● **To do**: Put the entries below into a JSON list of strings, one string per line, with blank lines omitted. Leave out the pictures.

* start Supplied records *

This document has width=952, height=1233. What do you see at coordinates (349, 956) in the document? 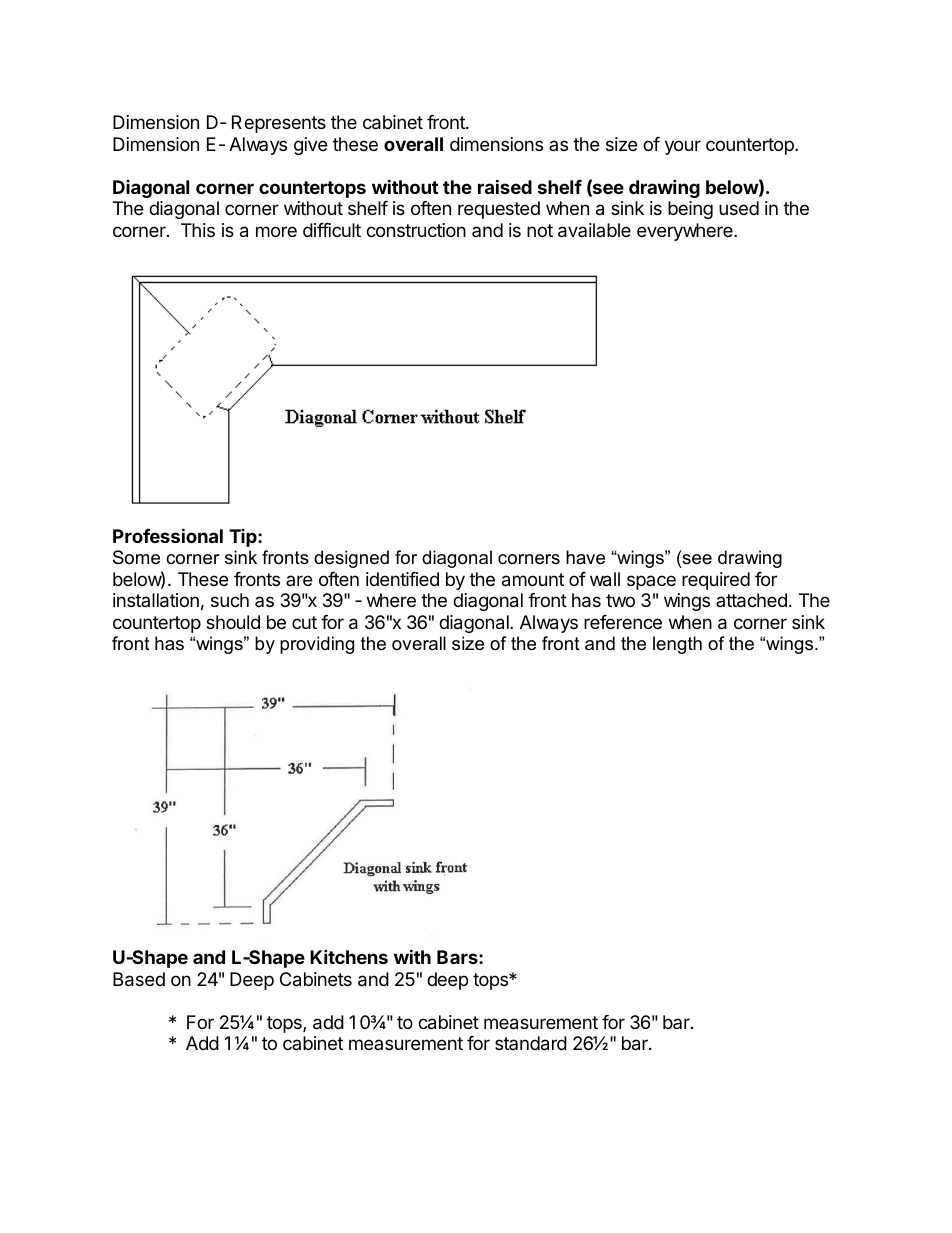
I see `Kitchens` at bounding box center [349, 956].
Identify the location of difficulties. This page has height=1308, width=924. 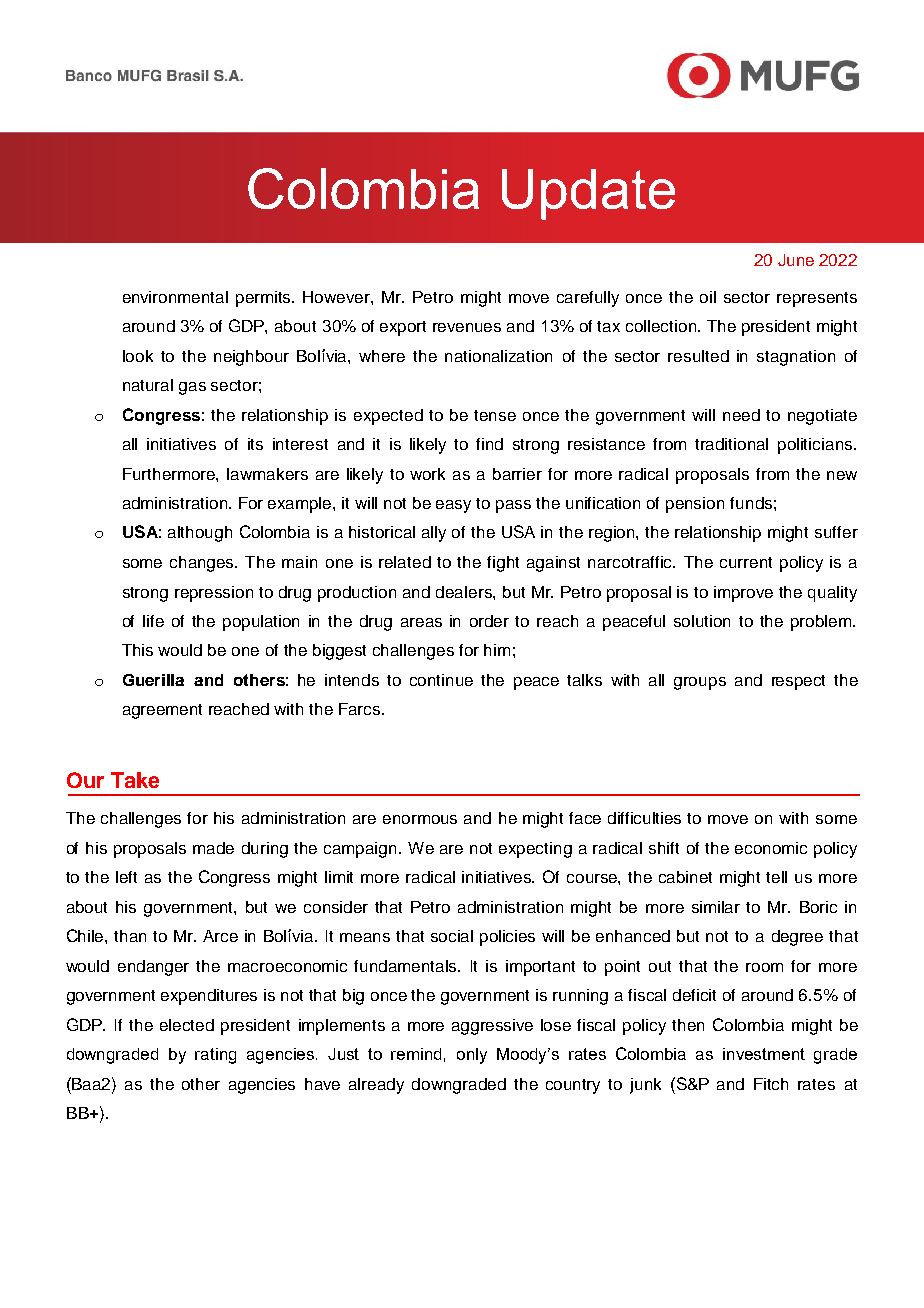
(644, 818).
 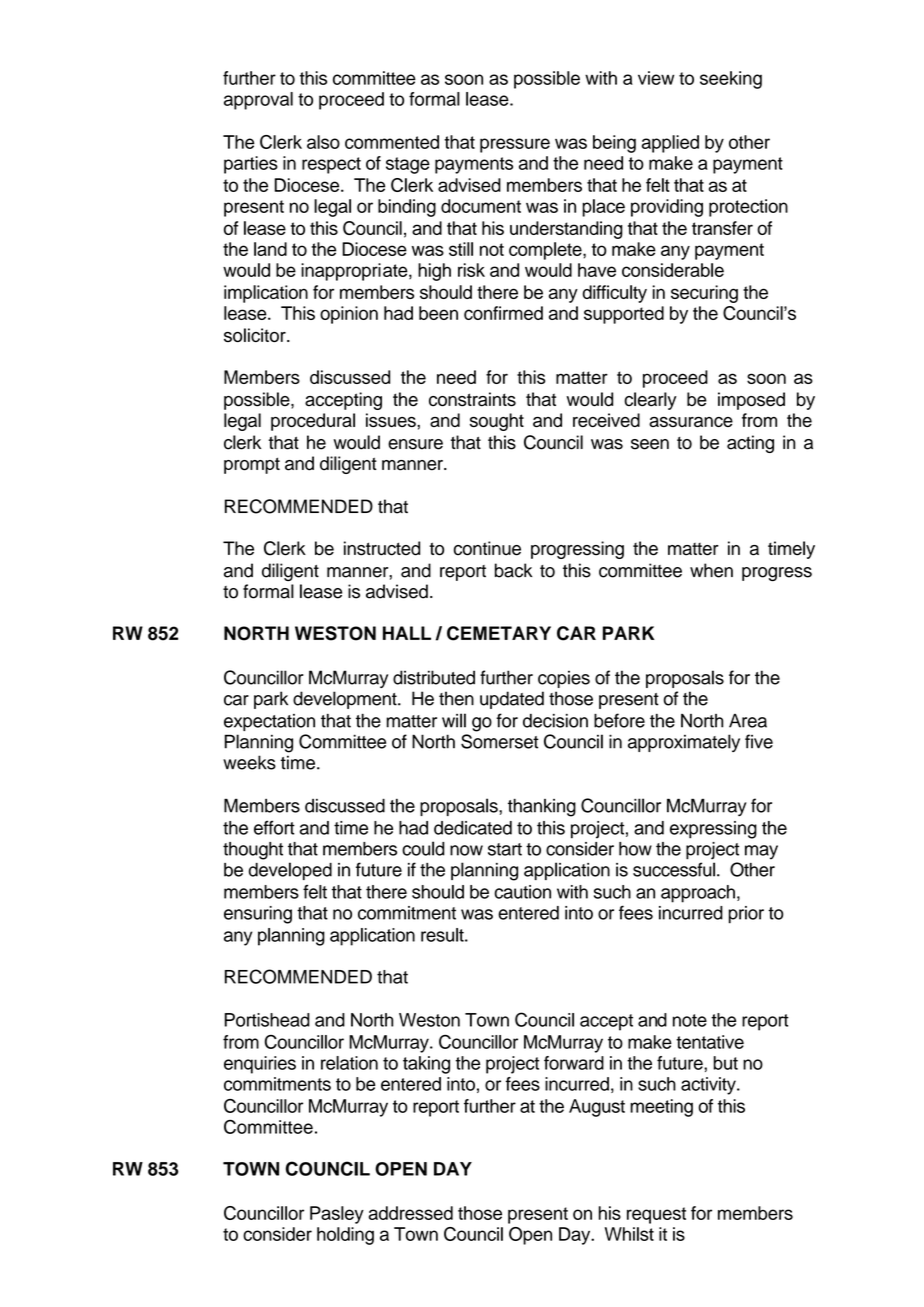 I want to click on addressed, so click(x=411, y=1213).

* end Supplied records *

● **Final result**:
[
  "This document has width=952, height=1233. What do you see at coordinates (349, 956) in the document? ",
  "I see `Kitchens` at bounding box center [349, 956].",
  "Identify the location of difficulties. This page has height=1308, width=924. ",
  "(644, 818).",
  "  I want to click on addressed, so click(x=411, y=1213)."
]